Oleh: Siti Rofi’ah
Salah satu output yang ingin dihasilkan dari DKUP ini adalah ulama perempuan yang memiliki perspektif keadilan gender. Perspektif ini penting, kenapa? karena apapun yang kita baca tergantung perspektif kita” Demikian Kiai Marzuki Wahid memberi pengantar dalam kelas perdana DKUP tadi pagi.
Beliau melanjutkan penjelasannya dengan mengutip ungkapan Ali Bin Abi Thalib “Wa hadza al-Qur’an innamaa huwa khatthun masthur bayna daffatayn laa yanthiqu. Innamaa yatakallamu bihi al-Rijal”.
Ungkapan tersebut mengandung makna bahwa, al-Qur’an hanyalah teks tertulis, Al-Quran tidak bicara sendiri, manusialah yang berbicara melaluinya.

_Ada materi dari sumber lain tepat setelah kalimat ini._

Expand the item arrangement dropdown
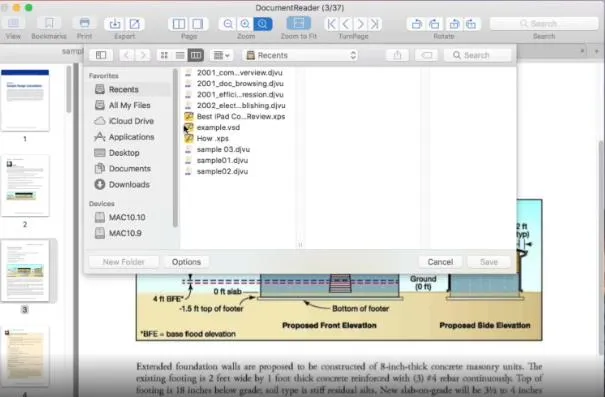The width and height of the screenshot is (605, 397). click(x=221, y=55)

Al-Qur’an memang kalam Allah yang Qadim, tapi sekaligus teks tertulis yang hanya bisa “dibunyikan” oleh manusia. Maka, ketika perspektif yang digunakan dalam membaca teks al-Qur’an adil gender, hasilnya akan adil. Sebaliknya, ketika perspektifnya tidak adil gender, hasilnya pun akan bias gender seperti yang terjadi selama ini.
Kita tentu sering menemui ayat-ayat al-Qur’an dan teks-teks hadist yang digunakan dalam argumentasi ketidaksetaraan laki-laki dan perempuan. Teks-teks agama ini kemudian ditarik dalam berbagai konteks pembahasan mulai dari yang privat hingga yang publik.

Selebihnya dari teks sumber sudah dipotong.